» **PROBLEM DETAILS**
Set down, please, exactly the lines below that run from the line with "Task: Open site" to the line with "Open the Мероприятия", both lines included.

-- Opening Marker --

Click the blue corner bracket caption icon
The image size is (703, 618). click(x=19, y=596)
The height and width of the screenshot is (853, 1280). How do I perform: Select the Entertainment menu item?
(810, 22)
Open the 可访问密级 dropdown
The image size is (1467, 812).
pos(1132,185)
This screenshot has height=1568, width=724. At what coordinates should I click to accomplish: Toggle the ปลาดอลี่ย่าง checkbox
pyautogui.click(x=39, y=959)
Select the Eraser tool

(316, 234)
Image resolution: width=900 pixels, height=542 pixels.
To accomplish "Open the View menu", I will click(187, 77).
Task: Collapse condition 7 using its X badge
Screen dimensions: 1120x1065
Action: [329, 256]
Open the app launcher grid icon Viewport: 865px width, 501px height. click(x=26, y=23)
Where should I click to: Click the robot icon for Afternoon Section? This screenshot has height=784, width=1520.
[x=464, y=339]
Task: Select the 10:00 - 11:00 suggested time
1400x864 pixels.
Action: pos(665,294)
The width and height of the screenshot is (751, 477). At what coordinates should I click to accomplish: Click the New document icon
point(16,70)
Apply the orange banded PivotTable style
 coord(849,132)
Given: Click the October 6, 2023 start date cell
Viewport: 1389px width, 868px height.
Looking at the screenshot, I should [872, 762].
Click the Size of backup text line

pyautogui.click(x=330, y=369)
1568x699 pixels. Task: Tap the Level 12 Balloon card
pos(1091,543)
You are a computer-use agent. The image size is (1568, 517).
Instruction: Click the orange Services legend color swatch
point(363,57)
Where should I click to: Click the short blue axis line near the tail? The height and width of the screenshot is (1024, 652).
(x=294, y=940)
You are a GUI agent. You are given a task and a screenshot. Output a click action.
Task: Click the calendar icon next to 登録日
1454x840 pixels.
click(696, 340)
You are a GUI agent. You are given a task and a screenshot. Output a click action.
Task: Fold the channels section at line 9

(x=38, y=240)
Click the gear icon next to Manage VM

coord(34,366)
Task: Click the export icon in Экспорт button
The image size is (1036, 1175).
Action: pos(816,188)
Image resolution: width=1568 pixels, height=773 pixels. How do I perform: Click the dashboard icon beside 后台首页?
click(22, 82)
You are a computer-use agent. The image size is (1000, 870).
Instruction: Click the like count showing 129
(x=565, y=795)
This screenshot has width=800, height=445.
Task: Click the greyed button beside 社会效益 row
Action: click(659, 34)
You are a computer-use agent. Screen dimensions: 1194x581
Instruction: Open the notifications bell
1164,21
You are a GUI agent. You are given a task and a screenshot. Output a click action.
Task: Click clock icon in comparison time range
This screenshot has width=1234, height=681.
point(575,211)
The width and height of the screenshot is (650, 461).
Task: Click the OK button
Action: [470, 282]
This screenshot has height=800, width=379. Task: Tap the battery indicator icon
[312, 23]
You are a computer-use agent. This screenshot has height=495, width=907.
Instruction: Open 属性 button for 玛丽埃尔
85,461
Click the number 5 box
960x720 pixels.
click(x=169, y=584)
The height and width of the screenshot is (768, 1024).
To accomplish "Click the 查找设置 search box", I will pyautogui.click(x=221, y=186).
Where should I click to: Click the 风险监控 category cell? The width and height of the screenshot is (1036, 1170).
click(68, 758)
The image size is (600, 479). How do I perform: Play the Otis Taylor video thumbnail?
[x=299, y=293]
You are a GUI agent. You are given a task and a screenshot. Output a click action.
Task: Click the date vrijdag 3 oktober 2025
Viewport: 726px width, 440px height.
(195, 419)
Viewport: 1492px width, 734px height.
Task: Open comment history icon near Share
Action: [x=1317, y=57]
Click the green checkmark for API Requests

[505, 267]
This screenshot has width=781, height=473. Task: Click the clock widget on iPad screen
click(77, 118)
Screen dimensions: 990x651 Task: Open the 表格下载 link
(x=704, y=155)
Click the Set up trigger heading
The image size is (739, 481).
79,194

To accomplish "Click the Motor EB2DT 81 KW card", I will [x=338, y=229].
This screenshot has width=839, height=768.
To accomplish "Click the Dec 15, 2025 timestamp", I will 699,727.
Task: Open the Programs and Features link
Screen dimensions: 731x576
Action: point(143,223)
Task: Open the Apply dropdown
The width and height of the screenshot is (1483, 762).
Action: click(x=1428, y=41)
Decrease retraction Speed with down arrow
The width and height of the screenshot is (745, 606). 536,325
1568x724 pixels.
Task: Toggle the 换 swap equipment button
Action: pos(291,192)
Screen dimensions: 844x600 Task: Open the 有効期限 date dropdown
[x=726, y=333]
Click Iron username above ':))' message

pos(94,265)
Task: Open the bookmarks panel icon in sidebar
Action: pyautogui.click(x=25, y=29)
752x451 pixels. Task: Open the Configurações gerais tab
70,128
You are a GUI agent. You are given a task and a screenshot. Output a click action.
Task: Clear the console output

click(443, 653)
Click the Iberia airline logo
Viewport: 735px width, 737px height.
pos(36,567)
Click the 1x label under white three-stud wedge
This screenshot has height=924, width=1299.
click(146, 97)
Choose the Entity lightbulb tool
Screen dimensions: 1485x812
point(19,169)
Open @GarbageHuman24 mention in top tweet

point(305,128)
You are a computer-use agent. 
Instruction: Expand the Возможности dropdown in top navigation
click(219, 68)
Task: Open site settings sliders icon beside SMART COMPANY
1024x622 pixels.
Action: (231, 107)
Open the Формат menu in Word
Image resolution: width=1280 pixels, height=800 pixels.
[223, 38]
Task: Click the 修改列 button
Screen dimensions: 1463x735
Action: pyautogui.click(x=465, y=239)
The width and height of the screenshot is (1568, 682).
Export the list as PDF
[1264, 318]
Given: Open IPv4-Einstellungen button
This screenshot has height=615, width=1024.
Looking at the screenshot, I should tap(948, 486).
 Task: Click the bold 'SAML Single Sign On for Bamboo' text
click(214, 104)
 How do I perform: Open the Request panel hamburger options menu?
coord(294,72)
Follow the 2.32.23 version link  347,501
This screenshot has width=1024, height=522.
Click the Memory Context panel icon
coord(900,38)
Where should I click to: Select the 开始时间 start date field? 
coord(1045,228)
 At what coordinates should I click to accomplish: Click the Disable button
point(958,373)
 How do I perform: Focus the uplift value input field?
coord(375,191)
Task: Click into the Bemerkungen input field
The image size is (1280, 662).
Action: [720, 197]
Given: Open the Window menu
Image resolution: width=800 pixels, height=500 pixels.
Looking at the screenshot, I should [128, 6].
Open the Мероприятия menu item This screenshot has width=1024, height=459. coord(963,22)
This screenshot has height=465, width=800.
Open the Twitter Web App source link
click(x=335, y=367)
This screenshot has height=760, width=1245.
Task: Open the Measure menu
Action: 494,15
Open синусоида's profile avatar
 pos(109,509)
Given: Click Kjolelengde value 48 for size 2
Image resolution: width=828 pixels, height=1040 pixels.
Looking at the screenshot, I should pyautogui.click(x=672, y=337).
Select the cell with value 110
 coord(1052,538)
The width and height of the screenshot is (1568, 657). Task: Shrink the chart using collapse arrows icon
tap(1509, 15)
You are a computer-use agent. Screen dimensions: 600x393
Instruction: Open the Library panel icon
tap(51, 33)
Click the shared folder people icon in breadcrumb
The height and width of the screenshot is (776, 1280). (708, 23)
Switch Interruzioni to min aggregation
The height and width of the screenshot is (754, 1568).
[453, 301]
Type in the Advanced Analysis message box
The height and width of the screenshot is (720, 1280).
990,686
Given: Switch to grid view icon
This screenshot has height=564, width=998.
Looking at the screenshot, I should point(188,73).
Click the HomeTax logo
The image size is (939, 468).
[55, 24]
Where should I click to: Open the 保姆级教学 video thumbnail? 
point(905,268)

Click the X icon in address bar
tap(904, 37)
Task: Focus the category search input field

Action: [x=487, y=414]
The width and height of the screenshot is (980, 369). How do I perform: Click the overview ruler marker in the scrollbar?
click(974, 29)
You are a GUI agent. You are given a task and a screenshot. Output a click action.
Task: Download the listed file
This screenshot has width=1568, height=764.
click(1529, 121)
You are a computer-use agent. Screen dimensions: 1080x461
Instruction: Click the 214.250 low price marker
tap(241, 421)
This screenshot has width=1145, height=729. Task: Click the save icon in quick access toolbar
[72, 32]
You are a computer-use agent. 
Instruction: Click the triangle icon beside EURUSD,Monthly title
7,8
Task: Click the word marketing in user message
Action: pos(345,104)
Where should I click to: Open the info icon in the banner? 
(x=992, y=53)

-- Closing Marker --

» **EXPECTED ANSWER**
Task: Open site settings sliders icon beside SMART COMPANY
1024x622 pixels.
Action: (231, 107)
Open the Формат menu in Word
Image resolution: width=1280 pixels, height=800 pixels.
[223, 38]
Task: Click the 修改列 button
Screen dimensions: 1463x735
Action: pyautogui.click(x=465, y=239)
The width and height of the screenshot is (1568, 682).
Export the list as PDF
[1264, 318]
Given: Open IPv4-Einstellungen button
This screenshot has height=615, width=1024.
Looking at the screenshot, I should tap(948, 486).
 Task: Click the bold 'SAML Single Sign On for Bamboo' text
click(214, 104)
 How do I perform: Open the Request panel hamburger options menu?
coord(294,72)
Follow the 2.32.23 version link  347,501
This screenshot has width=1024, height=522.
Click the Memory Context panel icon
coord(900,38)
Where should I click to: Select the 开始时间 start date field? 
coord(1045,228)
 At what coordinates should I click to accomplish: Click the Disable button
point(958,373)
 How do I perform: Focus the uplift value input field?
coord(375,191)
Task: Click into the Bemerkungen input field
The image size is (1280, 662).
Action: [720, 197]
Given: Open the Window menu
Image resolution: width=800 pixels, height=500 pixels.
Looking at the screenshot, I should [128, 6].
Open the Мероприятия menu item This screenshot has width=1024, height=459. coord(963,22)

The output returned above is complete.